**Extracted text**
◆ ◆ ◆ ◆

The title The Cloud of Unknowing is lifted from an anonymous 14th century text that articulated a mystical view of Christianity which asserts that God can be better met through a continuum of experience and love than through absolute knowledge. Fittingly, the five pieces here capitalize on dramatic push and pull, alternately joyous and foreboding 12-string figures that are constantly reabsorbed into a web of sheer movement and energy. Despite his age, Blackshaw accomplishes this through profound musical erudition: Closer "Stained Glass Windows" nods to microtonality, climbing up and down an arch in the tiniest intervals, much like Rhys Chatham's gorgeous, glacial work with 400 electric guitars on A Crimson Grail. During "The Mirror Speaks", disparate melodies collide, interlock and crisscross, bending and pushing one another up or down. In his final years, Claude Debussy could pin such lines against one another with a piano in much the same way, but Blackshaw is an Englishman born nearly a decade after Bert Jansch left Pentangle and thriving in a time during which folk has found renewed currency. So here, he assimilates those past masters and, prospering from what he's learned from them, laces one technique to another.
Part of Blackshaw's success stems from his confidence. He's a beneficent host to one of the few non-technical ideals that united the great early minimalists: He fully inhabits an idea, allows it to build, and expires only when it is ready. The Cloud of Unknowing opens and closes with 11 and 15 minutes pieces, yet these long forms are as approachable as the best four-minute pop songs. Their complex frames bear lucid motifs through brisk movement, guiding the listener through thousands of notes from 10 fingers and 12 strings with purpose.

◆ ◆ ◆ ◆

**Data supplied**
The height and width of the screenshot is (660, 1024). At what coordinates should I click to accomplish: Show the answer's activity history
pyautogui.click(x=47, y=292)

◆ ◆ ◆ ◆

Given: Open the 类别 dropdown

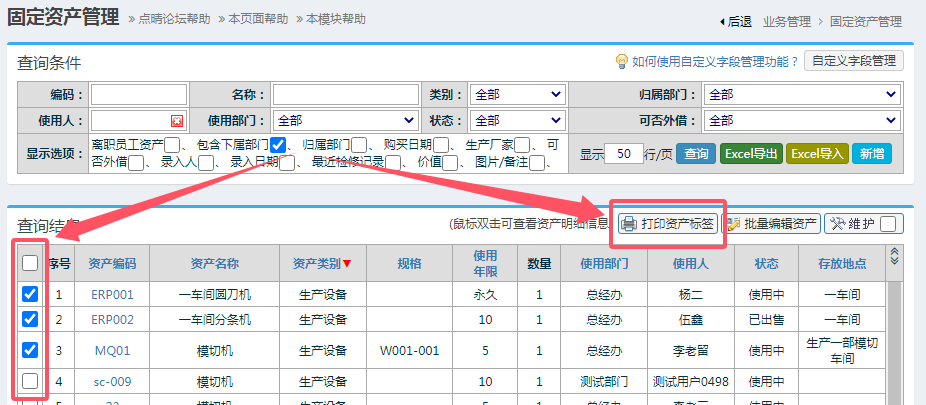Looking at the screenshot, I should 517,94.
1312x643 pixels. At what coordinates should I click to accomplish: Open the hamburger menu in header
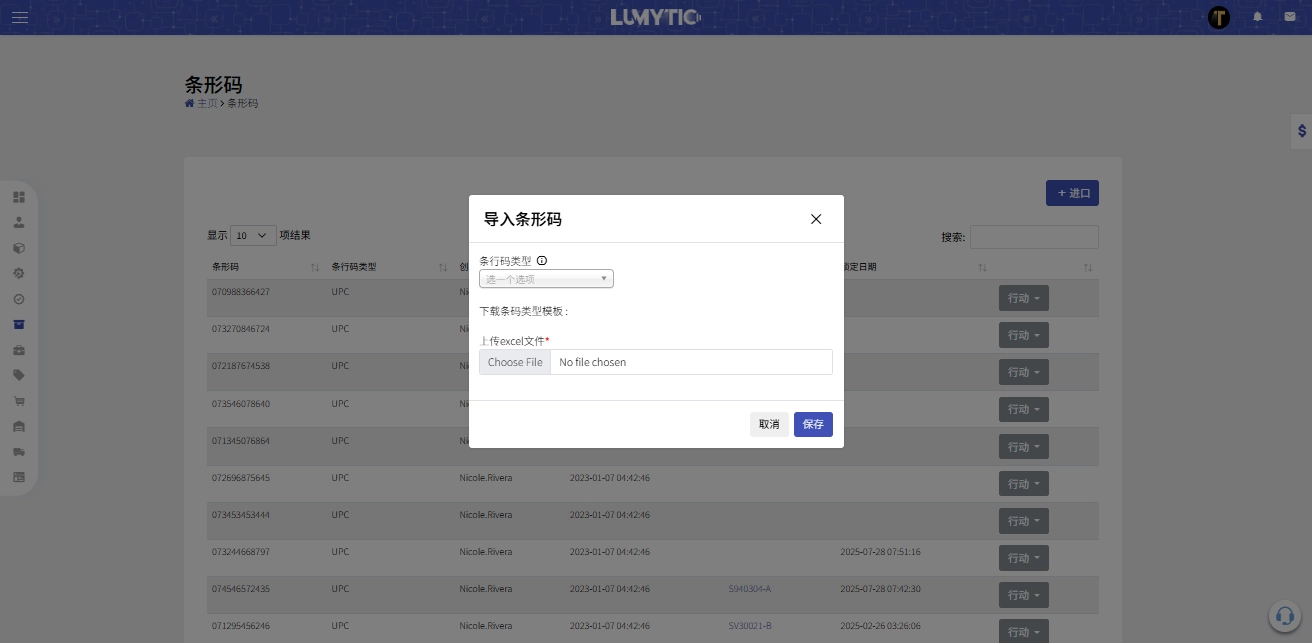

◆ ◆ ◆ ◆

**Questions to answer**
1. According to the review, how long are the opening and closing pieces on The Cloud of Unknowing?
2. Summarize the review in two sentences.

**Per-task answers**
1. The opening piece runs 11 minutes and the closing piece runs 15 minutes.

2. The Cloud of Unknowing, named after an anonymous 14th-century mystical text, holds five pieces in which Blackshaw's joyous and foreboding 12-string figures push and pull within a web of movement and energy, showing a deep musical erudition that nods to microtonality and assimilates past masters such as Debussy and Bert Jansch. Blackshaw's confidence lets him fully inhabit an idea and let it build, so even the 11- and 15-minute pieces that open and close the album are as approachable as the best four-minute pop songs.